Simplificando, un avión sin alas se parece a un autobús, son las alas las que le dan su apariencia y su capacidad de volar. Pero estamos acostumbrados a asociar el vuelo con los pájaros y ellos baten las alas, realizan un esfuerzo muscular para estar en el aire, pero los aviones tienen las alas inmóviles tanto en tierra como en el aire y eso no se ajusta a nuestra experiencia visual. Ver volar a un pesado avión es inexplicable para una gran mayoría. Lo creemos porque lo vemos pero ello no justifica que sepamos el por qué.
Voy a intentar resolver la incógnita a mi modo. Imaginemos un avión parado en un aeropuerto, de pronto, se desencadena un vendaval y el viento sopla de cara cada vez con más fuerza, poco a poco las rachas van aumentando hasta llegar a los 200 km/h. Estamos en el ojo de un huracán de categoría 5 pero tenemos la suerte de que el viento sopla de cara a nuestro avión. Miramos por la ventanilla y, oh!!, sorpresa, estamos en el aire y con los motores parados. ¿Qué ha ocurrido?. Sencillamente que los pájaros tienen que batir las alas para desplazar el aire hacia atrás (velocidad) y crear una depresión sobre ellas (sustentación) y nuestro avión, en cierto modo, ha hecho lo mismo, sólo que el esfuerzo lo ha realizado el propio viento y no ha sido necesario mover las alas para volar.
Pero me dirán que los pájaros baten las alas y así consiguen velocidad y sustentación, en cambio el avión siempre las tiene quietas y, por eso, no se parecen en nada ambos fenómenos aerodinámicos. Su reflexión es correcta pero la realidad es otra. La velocidad en un avión, si no hay viento huracanado, se la da el empuje de los motores, asi que ya tenemos una explicación del por qué los aviones no baten las alas. Consiguen velocidad con la fuerza de los turborreactores o de las hélices pero nos falta saber como generan esa depresión encima de las alas que las succiona hacia arriba y les permite volar. Vamos allá.
Cuando un pájaro baja con fuerza las alas, el aire se comprime debajo y se expande encima de ellas. Esa expansión significa que hay menos moléculas de aire justo en esa zona, que se conoce con el término de depresión (hay menos presión), y cuando se produce ese fenómeno se succiona todo lo que hay a su alrededor para reestablecer el equilibrio y ya que ahí está la cara superior del ala esa zona también resulta succionada hacia arriba (sustentación) y el pájaro vuela. En el caso de un avión, el ingenio humano se dió cuenta de que modificando la simetría del perfil de las alas de los aviones se conseguía el mismo efecto, asi que cuando se diseñan, la longitud de la superficie superior del ala, desde el borde de ataque al borde de salida, se hace mayor que la inferior, por lo tanto el aire que va por encima del ala tiene que aumentar la velocidad con respecto al aire que va por la parte inferior para llegar al borde de salida a velocidades parecidas, no porque las moléculas sean inteligentes, sino porque el cambio de velocidades genera cambios de presión y la naturaleza parece que no quiere desequilibrios y, si los detecta, actúa de inmediato para reestrablecerlos. De hecho el viento es eso, masas de aire que van de una zona de alta presión a otras de baja presión para compensarlo.

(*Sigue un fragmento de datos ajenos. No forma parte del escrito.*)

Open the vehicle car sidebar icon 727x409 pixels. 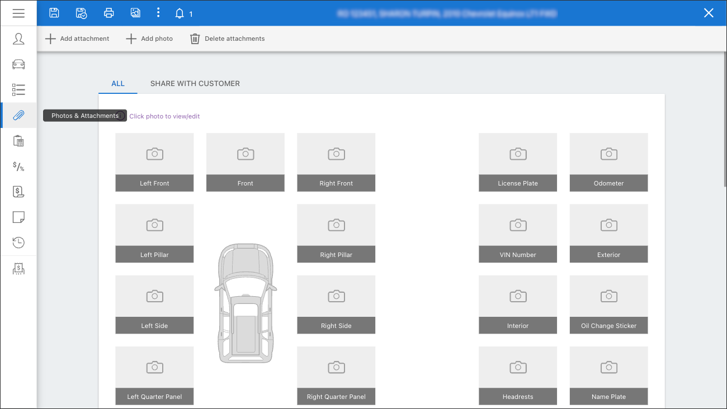(18, 64)
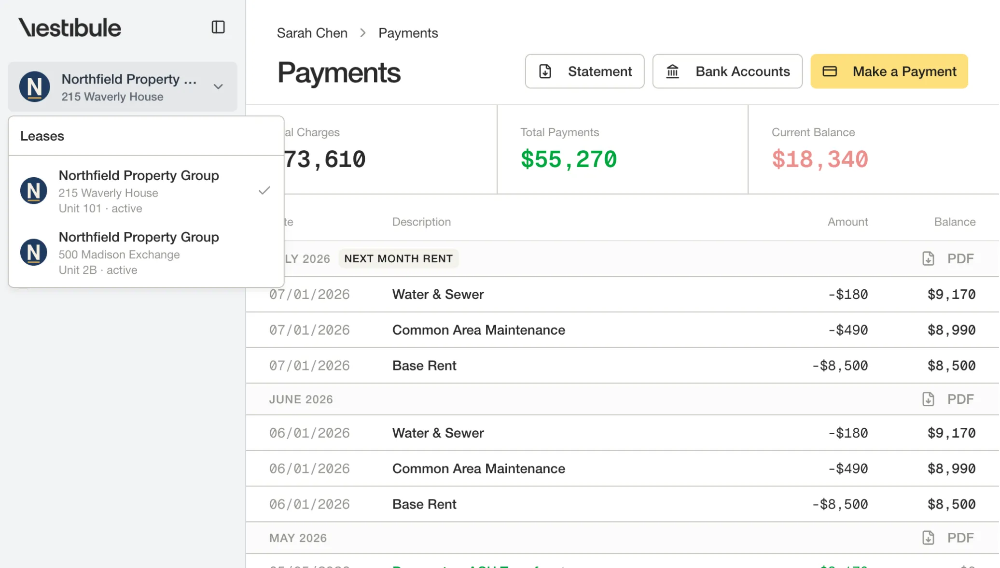Click the bank building icon

point(672,71)
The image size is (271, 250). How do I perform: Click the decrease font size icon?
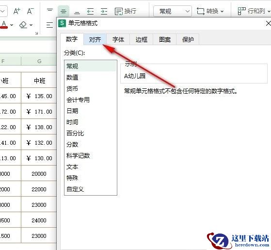coord(31,11)
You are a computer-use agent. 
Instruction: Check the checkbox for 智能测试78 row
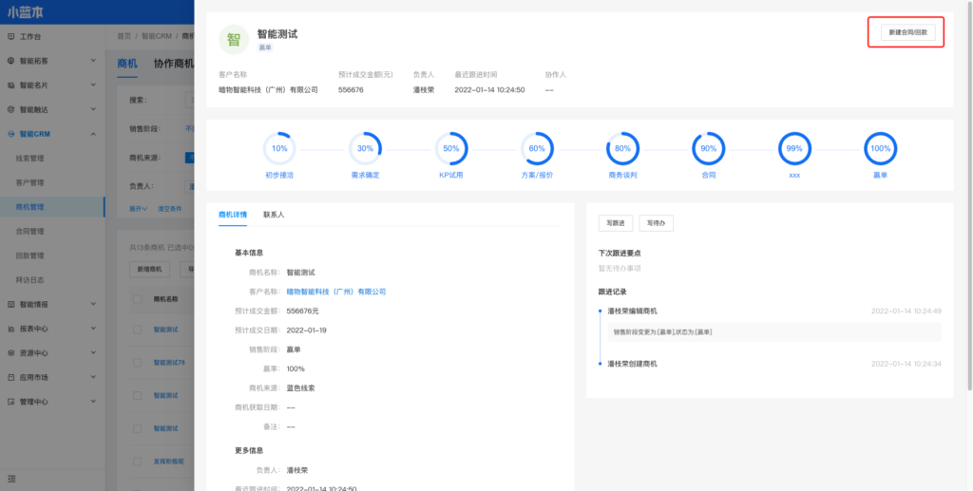coord(136,363)
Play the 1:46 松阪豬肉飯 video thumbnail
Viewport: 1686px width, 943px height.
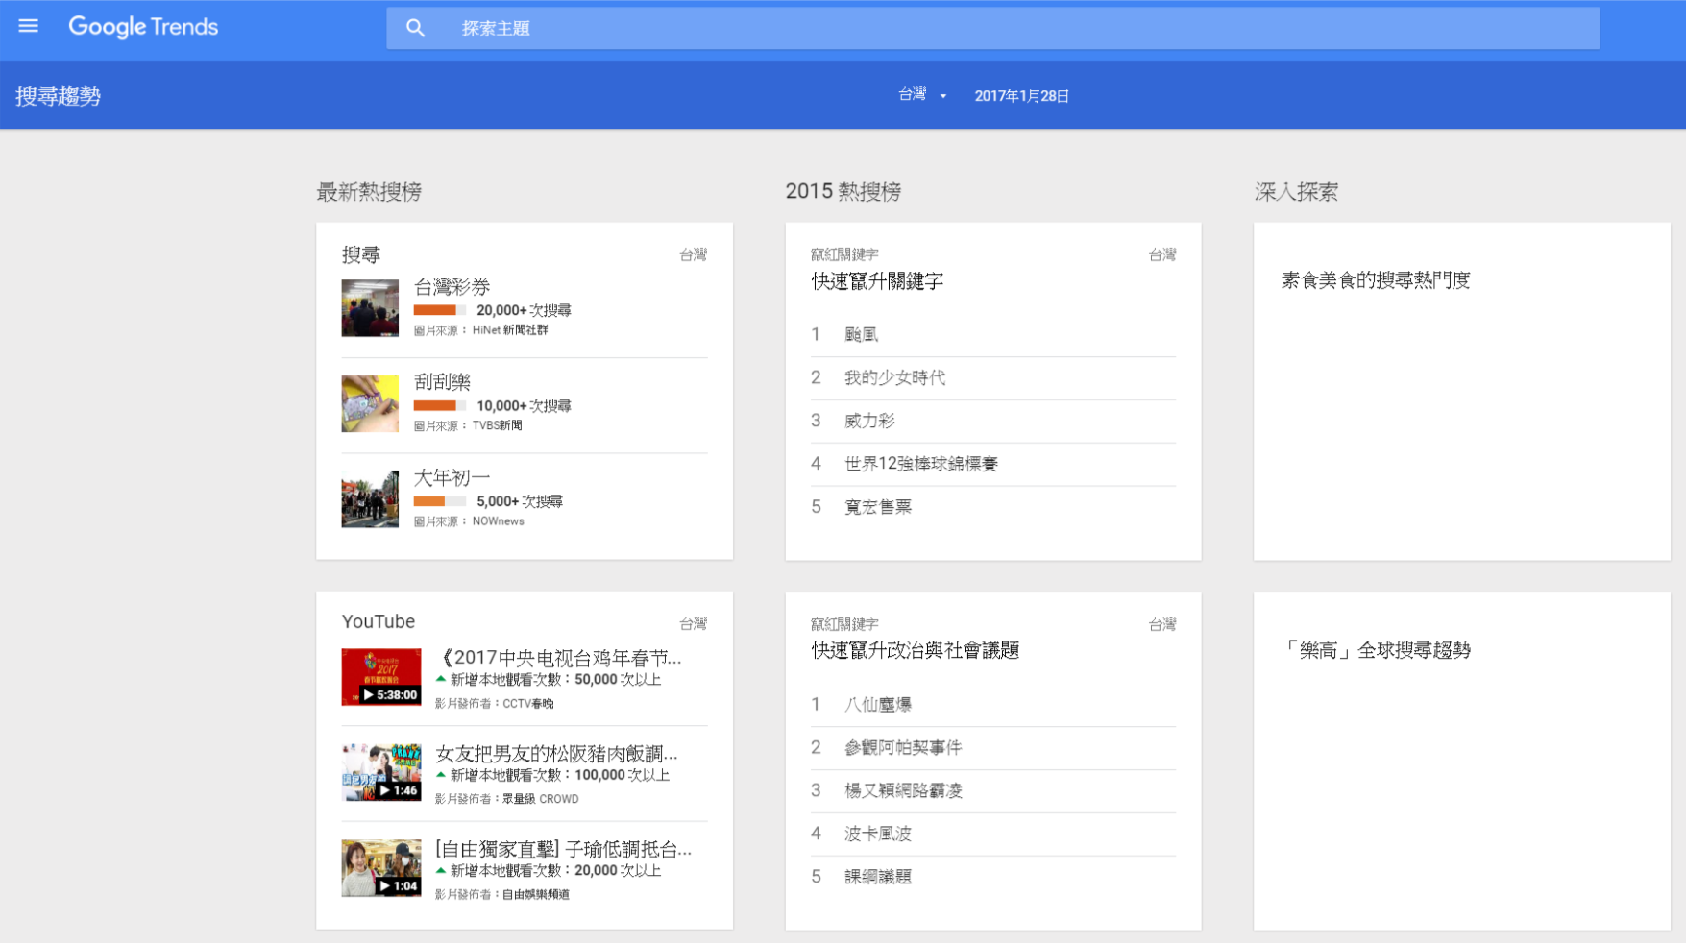coord(381,772)
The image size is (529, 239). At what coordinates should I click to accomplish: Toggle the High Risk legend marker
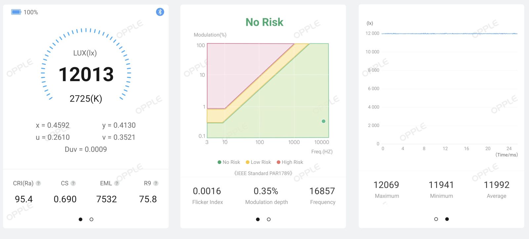pyautogui.click(x=278, y=162)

Ya hemos visto que si el aire en una zona va más deprisa que en otra se genera una depresión que a su vez genera una fuerza de succión para volver a equilibrase con la presión atmósférica del entorno y es eso precisamente lo que ocurre sobre el ala de un avión cuando adquiere velocidad. El aire que pasa por encima del ala, y debido a su perfil cóncavo, se acelera, disminuye su presión y genera la succión sobre el ala (sustentación) que debido a su tamaño (superficie alar) consigue levantar el avión sin batir las alas.